• WHAT YOU HAVE TO DO: Reproduce every line of the data listing below word for word, changing nothing.

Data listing
☆ ☆ ☆
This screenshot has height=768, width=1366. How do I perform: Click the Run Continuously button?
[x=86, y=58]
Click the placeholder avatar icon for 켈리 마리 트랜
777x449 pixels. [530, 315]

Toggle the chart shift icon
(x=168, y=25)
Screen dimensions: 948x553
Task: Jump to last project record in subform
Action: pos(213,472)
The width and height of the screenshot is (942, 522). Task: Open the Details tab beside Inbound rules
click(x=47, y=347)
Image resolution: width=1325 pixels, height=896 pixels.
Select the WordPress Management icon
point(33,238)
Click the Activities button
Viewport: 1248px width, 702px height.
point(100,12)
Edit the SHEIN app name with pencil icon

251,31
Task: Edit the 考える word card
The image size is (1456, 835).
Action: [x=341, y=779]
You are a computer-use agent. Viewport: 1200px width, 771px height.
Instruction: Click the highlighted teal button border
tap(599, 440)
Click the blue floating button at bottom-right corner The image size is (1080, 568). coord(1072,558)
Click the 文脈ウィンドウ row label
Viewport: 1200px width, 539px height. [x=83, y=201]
☆ ☆ ☆
• THE REPLY:
This screenshot has height=768, width=1366. How do I perform: Click the Run Continuously button?
[x=86, y=58]
Click the placeholder avatar icon for 켈리 마리 트랜
777x449 pixels. [530, 315]

Toggle the chart shift icon
(x=168, y=25)
Screen dimensions: 948x553
Task: Jump to last project record in subform
Action: pos(213,472)
The width and height of the screenshot is (942, 522). Task: Open the Details tab beside Inbound rules
click(x=47, y=347)
Image resolution: width=1325 pixels, height=896 pixels.
Select the WordPress Management icon
point(33,238)
Click the Activities button
Viewport: 1248px width, 702px height.
point(100,12)
Edit the SHEIN app name with pencil icon

251,31
Task: Edit the 考える word card
The image size is (1456, 835).
Action: [x=341, y=779]
You are a computer-use agent. Viewport: 1200px width, 771px height.
Instruction: Click the highlighted teal button border
tap(599, 440)
Click the blue floating button at bottom-right corner The image size is (1080, 568). coord(1072,558)
Click the 文脈ウィンドウ row label
Viewport: 1200px width, 539px height. [x=83, y=201]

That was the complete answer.